Test material concentrations selected for the main study were based on the results of a pre-screen test.

In the main study, three experimental groups of five female CBA/J mice were treated with test material concentrations of 2.5, 5 or 10 % w/w in methyl ethyl ketone on three consecutive days, by open application on the ears. Five vehicle control animals were similarly treated, but with vehicle alone.

Three days after the last exposure, all animals were injected with ³H-methyl thymidine and after five hours the draining (auricular) lymph nodes were excised and pooled for each animal.

After precipitating the DNA of the lymph node cells, radioactivity measurements were performed. The activity was expressed as the number of Disintegrations Per Minute (DPM) and a stimulation index (SI) was subsequently calculated for each group.

No irritation of the ears was observed in any of the animals examined.

No mortality occurred and no clinical signs of systemic toxicity were observed in the animals of the main study. Body weights and body weight gain of experimental animals remained in the same range as controls over the study period.

All auricular lymph nodes of the animals of the experimental groups were considered enlarged. No macroscopic abnormalities of the surrounding area were noted for any of the animals.

Mean DPM/animal values for the experimental groups treated with the test material at concentrations of 2.5, 5 and 10 % were 5429, 6509 and 8876 DPM, respectively. The mean DPM/animal value for the vehicle control group was 546 DPM. The SI values calculated for the test material concentrations 2.5, 5 and 10 % were 9.9, 11.9 and 16.3, respectively. The data show a clear dose response and a slope ratio of 0.175 was calculated indicating that extrapolation can provide a reliable estimation of the EC3 value. An estimated EC3 value of 0.2% was calculated.
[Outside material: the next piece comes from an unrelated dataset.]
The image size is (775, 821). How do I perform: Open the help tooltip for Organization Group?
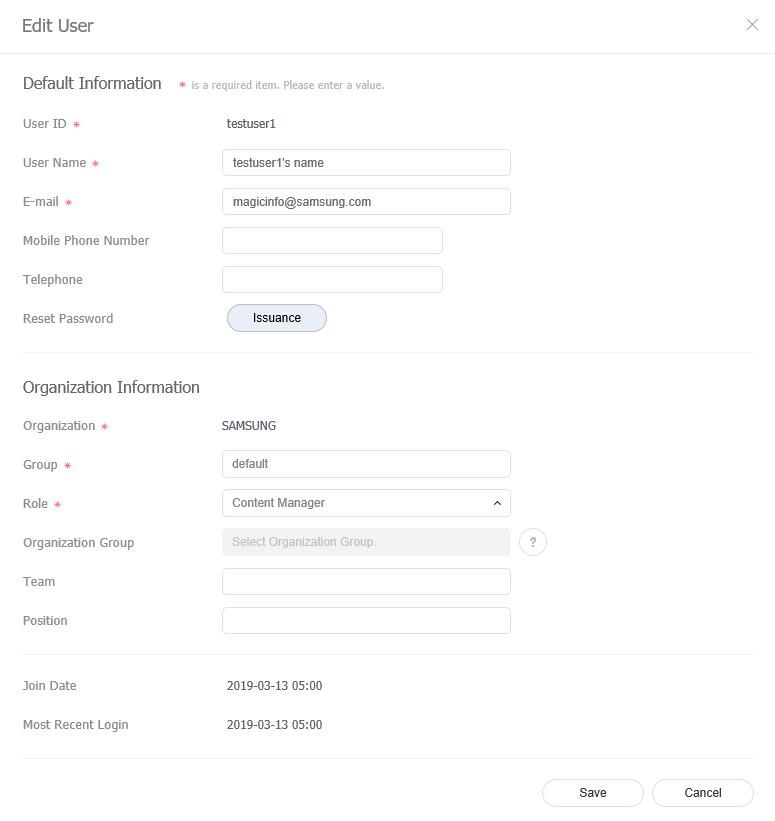tap(533, 542)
The six-month reliability check with Alpha-hexylcinnamaldehyde indicates that the Local Lymph Node Assay as performed at the testing facility is an appropriate model for testing for contact hypersensitivity.
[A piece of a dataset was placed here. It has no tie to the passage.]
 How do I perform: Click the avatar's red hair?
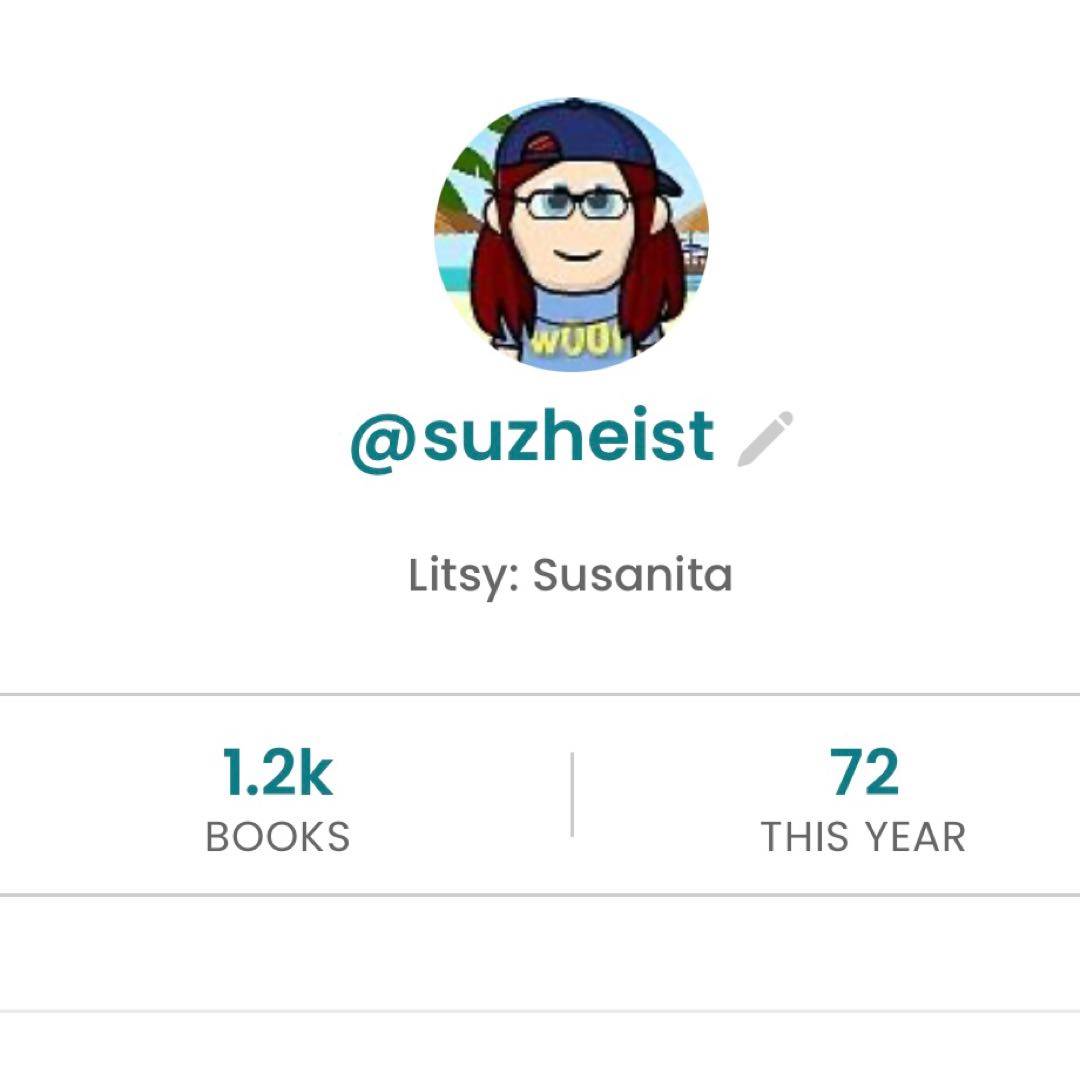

Under the conditions of this study the test material was determined to be sensitising (category 1A).

Migrated from Short description of key information:
Sensitising (LLNA); OECD 429, EU Method B.42 and EPA OPPTS 870.2600

Justification for selection of skin sensitisation endpoint:
Only one study available.

Respiratory sensitisation

Endpoint conclusion

Endpoint conclusion:

no study available

Justification for classification or non-classification

The SI values calculated for the test material concentrations 2.5, 5 and 10 % were 9.9, 11.9 and 16.3, respectively. The data show a clear dose response and a slope ratio of 0.175 was calculated indicating that extrapolation can provide a reliable estimation of the EC3 value. An estimated EC3 value of 0.2% was calculated. Substances with an EC3 value less than or equal to 2% are classified in Category 1A.

In accordance with the criteria for classification as defined in Annex I, Regulation (EC) No. 1272/2008, the substance requires classification with respect to skin sensitisation as Category 1A (H317: may cause an allergic skin reaction).